## Supplied data
>> Start
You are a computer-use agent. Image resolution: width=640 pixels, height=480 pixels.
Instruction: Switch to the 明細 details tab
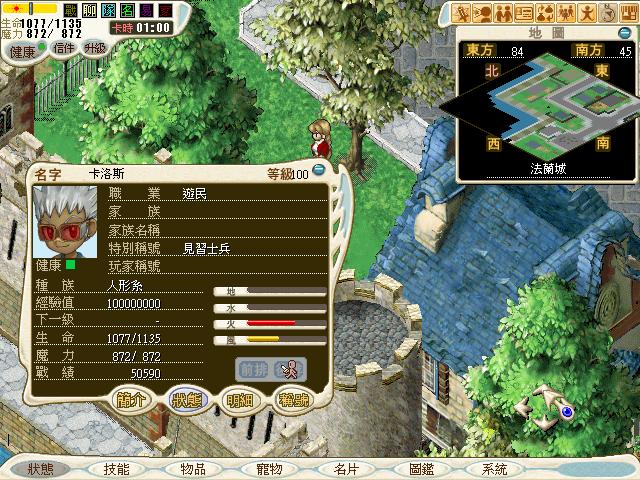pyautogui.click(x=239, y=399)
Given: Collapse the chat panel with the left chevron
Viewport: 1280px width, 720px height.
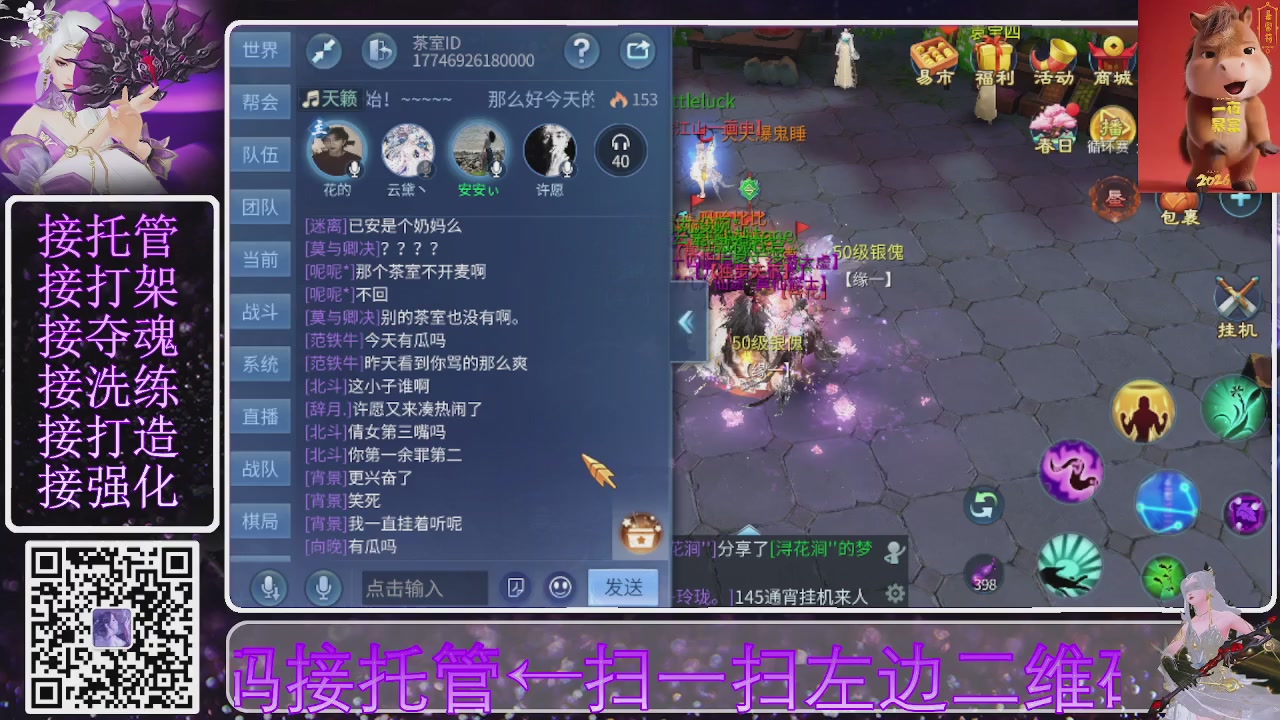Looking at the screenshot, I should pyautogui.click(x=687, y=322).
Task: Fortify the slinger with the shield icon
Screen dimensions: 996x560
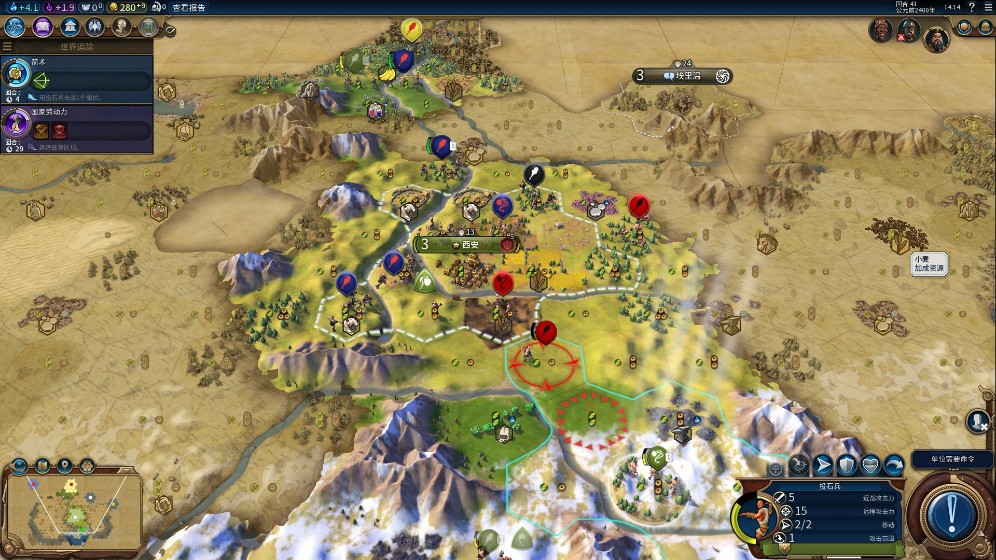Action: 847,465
>> End
>> Start
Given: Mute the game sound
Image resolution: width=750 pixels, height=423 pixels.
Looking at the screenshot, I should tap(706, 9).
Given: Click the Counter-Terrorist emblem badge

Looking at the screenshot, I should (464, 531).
>> End
>> Start
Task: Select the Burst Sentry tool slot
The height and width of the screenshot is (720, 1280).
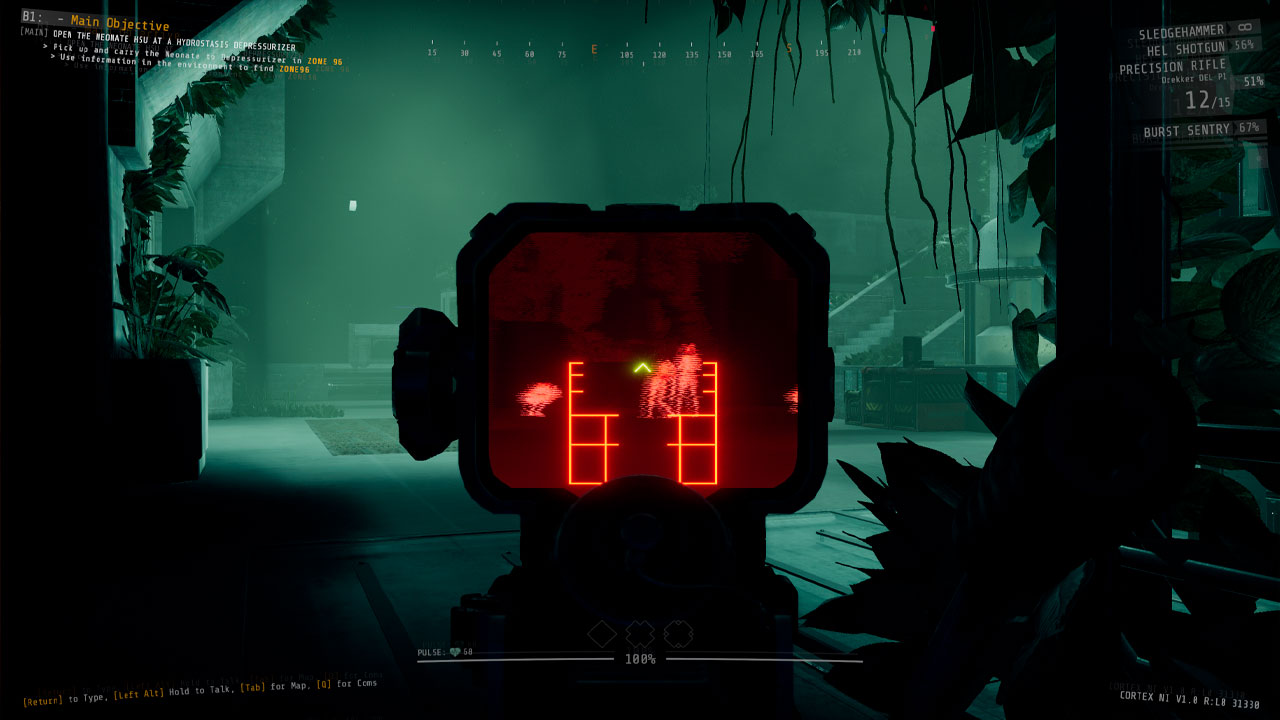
>> End
## The exercise
Copy word for word the part of the listing that opens with the line containing "You are a computer-use" and closes with the line containing "should pyautogui.click(x=687, y=322).", including both of those lines. Leave the pictures out of your copy.

## Response to this exercise
You are a computer-use agent. Image resolution: width=640 pixels, height=480 pixels.
Instruction: Switch to the 明細 details tab
pyautogui.click(x=239, y=399)
Given: Collapse the chat panel with the left chevron
Viewport: 1280px width, 720px height.
Looking at the screenshot, I should pyautogui.click(x=687, y=322).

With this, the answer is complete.